Information START

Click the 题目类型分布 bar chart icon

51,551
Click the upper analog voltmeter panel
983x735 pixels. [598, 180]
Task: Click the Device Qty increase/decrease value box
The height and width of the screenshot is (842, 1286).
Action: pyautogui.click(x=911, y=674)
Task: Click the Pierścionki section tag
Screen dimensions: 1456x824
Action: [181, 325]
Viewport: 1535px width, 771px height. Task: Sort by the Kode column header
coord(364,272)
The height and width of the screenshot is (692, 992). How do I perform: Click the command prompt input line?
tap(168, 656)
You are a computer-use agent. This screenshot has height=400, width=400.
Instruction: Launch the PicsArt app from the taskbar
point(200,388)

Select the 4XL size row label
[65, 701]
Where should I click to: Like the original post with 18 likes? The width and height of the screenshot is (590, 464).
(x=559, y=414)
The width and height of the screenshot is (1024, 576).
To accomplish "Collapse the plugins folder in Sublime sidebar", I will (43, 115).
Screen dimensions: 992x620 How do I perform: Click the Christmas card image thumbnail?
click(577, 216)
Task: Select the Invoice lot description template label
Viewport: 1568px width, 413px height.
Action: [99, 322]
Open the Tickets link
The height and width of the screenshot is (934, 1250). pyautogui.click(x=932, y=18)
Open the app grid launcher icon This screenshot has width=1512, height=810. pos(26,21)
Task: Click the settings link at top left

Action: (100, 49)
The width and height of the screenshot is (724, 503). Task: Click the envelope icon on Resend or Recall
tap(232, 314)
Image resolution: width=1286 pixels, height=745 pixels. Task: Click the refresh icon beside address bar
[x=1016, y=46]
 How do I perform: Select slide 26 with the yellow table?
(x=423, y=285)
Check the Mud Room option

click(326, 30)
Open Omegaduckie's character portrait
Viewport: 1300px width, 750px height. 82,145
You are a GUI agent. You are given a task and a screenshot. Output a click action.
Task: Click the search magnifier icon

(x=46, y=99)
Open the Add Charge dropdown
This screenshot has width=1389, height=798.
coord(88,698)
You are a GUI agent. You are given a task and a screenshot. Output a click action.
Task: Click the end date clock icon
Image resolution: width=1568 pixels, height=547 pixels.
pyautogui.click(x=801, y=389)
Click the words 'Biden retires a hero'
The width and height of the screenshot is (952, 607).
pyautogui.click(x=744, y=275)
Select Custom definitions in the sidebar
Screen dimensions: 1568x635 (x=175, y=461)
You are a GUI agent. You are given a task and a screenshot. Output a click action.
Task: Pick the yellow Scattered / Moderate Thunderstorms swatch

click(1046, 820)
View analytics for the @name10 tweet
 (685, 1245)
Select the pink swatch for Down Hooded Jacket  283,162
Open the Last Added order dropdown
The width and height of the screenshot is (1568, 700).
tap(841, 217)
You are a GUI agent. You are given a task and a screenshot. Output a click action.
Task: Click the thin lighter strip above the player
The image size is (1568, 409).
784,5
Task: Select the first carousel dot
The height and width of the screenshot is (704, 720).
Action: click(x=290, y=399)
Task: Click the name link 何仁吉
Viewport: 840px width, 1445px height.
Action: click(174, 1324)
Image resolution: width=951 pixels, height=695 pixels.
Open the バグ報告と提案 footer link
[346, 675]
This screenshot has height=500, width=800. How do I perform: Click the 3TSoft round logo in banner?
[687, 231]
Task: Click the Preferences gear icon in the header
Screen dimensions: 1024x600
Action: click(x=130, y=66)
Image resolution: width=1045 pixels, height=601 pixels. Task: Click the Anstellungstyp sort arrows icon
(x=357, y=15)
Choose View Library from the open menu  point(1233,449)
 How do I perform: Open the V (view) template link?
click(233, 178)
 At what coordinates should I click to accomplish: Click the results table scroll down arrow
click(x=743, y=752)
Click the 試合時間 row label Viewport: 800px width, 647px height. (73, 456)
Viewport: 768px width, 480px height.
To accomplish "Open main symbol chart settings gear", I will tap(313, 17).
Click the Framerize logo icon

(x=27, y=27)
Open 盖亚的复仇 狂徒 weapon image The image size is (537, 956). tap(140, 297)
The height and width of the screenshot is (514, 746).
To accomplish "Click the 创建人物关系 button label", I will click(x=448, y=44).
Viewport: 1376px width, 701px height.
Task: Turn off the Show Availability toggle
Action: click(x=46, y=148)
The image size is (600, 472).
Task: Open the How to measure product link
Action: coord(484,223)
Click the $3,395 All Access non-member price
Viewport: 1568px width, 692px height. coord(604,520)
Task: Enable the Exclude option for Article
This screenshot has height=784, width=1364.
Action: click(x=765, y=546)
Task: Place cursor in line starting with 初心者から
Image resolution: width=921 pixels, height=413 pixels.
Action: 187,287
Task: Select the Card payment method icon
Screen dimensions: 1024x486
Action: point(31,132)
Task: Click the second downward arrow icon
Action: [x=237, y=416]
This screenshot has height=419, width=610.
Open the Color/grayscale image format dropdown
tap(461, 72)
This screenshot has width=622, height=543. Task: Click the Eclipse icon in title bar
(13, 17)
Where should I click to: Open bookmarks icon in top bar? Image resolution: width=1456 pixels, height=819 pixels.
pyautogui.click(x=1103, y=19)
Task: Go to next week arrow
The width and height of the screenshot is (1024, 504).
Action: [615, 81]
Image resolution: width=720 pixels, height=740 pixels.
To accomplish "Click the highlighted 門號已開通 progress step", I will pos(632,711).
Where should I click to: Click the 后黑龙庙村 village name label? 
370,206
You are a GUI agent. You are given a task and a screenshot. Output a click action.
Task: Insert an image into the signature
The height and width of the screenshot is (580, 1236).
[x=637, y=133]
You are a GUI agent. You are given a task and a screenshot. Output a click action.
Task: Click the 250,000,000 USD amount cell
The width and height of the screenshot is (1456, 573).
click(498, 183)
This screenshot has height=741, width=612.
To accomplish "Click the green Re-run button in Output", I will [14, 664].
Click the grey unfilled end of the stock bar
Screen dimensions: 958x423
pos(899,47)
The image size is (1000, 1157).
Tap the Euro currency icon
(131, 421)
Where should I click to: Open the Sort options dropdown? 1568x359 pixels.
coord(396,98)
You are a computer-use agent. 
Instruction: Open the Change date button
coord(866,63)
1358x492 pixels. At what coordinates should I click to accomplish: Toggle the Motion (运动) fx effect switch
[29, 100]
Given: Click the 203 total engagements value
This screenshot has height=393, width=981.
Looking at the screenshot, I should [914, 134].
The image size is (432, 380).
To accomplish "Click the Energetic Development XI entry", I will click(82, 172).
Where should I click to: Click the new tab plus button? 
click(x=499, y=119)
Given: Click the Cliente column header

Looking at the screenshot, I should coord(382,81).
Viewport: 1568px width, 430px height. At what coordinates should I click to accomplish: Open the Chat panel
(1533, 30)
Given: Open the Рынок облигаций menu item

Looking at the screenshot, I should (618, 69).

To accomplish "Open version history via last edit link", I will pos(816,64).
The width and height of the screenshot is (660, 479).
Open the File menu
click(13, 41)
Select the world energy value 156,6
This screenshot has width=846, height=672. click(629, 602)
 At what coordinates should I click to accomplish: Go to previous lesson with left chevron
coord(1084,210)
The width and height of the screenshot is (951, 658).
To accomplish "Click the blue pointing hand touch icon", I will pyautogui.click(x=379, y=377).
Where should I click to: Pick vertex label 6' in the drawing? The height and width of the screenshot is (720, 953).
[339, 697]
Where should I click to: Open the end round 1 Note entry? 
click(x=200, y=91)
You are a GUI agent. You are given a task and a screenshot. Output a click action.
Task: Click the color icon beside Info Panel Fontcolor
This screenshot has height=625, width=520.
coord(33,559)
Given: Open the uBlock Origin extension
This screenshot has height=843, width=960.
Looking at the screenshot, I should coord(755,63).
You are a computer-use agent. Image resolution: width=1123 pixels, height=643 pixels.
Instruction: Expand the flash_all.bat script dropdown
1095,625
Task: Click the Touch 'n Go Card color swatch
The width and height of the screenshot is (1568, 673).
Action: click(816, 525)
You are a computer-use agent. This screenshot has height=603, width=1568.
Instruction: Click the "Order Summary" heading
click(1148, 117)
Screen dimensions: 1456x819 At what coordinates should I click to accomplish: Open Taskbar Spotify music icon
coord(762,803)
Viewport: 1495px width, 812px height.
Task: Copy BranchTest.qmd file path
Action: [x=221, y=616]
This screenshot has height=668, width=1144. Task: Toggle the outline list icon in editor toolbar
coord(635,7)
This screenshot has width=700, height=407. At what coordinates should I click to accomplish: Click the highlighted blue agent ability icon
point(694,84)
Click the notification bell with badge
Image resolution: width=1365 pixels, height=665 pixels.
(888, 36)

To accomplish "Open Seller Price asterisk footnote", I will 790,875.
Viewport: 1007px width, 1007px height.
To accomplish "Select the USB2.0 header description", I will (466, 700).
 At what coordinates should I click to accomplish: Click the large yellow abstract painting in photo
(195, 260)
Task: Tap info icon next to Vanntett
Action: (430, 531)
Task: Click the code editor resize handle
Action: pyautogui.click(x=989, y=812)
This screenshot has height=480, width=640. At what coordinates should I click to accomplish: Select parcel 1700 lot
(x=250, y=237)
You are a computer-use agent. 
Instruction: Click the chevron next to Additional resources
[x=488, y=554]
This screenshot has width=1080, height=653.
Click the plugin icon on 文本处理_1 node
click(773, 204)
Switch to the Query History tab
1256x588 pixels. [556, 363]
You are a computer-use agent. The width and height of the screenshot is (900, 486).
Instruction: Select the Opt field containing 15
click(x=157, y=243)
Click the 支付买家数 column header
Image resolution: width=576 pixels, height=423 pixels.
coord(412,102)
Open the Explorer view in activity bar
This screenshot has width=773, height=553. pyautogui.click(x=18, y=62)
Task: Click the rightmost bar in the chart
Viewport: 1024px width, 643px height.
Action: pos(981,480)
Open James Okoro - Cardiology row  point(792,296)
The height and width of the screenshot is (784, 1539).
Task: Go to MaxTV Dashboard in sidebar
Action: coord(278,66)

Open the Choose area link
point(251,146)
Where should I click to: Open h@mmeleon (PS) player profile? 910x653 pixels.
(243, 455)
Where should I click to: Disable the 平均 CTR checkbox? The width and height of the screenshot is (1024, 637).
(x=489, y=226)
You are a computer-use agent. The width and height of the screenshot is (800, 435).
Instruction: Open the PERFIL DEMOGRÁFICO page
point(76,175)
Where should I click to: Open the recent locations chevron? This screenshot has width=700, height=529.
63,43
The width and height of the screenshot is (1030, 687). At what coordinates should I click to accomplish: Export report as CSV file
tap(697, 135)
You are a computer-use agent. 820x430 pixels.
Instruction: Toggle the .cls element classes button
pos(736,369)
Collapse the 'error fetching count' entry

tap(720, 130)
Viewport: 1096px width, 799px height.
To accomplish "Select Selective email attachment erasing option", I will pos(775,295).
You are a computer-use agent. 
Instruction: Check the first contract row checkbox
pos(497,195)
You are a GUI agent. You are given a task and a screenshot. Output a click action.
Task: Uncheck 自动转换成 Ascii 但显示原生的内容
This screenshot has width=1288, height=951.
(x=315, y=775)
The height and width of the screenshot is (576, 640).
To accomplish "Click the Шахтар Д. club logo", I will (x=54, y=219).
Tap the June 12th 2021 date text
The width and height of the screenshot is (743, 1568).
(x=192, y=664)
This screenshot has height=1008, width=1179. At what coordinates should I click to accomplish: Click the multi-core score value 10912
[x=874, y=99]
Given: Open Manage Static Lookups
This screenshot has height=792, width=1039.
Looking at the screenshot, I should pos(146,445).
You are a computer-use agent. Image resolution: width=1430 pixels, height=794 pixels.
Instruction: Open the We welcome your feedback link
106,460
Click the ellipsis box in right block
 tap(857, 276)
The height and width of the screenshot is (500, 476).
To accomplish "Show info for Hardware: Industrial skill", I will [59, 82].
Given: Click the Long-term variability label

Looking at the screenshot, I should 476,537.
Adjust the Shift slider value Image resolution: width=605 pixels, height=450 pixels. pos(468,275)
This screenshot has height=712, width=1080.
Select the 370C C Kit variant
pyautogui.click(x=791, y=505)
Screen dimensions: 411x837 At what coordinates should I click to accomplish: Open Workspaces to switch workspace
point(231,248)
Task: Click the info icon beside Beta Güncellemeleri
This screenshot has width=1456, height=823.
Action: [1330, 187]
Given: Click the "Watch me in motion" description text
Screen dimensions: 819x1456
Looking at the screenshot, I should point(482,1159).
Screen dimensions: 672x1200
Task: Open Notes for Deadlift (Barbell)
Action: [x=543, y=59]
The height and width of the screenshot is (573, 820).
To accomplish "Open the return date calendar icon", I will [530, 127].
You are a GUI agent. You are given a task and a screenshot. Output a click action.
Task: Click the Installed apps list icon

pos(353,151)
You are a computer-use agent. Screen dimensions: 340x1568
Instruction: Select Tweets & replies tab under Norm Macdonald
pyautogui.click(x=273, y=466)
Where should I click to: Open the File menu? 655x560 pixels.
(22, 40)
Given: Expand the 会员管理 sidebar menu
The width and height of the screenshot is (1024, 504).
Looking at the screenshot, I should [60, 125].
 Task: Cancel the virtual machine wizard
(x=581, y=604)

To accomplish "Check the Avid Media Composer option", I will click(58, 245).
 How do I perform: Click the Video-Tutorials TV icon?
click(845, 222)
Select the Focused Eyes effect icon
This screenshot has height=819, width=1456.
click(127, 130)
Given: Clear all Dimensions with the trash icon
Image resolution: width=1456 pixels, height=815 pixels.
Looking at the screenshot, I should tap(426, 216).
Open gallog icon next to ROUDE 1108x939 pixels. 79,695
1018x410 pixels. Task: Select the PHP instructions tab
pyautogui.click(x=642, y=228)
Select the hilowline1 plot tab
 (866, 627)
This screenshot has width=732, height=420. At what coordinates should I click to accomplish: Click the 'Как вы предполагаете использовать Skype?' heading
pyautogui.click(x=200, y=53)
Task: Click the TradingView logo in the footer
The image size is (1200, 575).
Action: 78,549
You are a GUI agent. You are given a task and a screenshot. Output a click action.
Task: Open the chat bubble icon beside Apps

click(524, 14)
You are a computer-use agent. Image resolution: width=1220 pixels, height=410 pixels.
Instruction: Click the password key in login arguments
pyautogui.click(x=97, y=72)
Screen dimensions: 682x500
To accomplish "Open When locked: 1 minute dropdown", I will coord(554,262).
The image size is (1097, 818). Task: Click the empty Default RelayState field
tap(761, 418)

Information END

* _How to complete this task_
If a line in the records contains the string "description", copy it out.

* _Your solution_
Task: Select the Invoice lot description template label
To accomplish "Select the USB2.0 header description", I will (466, 700).
Given: Click the "Watch me in motion" description text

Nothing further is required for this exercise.